■ TASK OBJECTIVE ■
Reproduce the material below line for line, changing nothing.

- - -

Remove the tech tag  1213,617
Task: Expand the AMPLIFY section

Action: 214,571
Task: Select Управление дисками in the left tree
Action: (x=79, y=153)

- - -

■ TASK SOLUTION ■
Remove the tech tag  1213,617
Task: Expand the AMPLIFY section

Action: 214,571
Task: Select Управление дисками in the left tree
Action: (x=79, y=153)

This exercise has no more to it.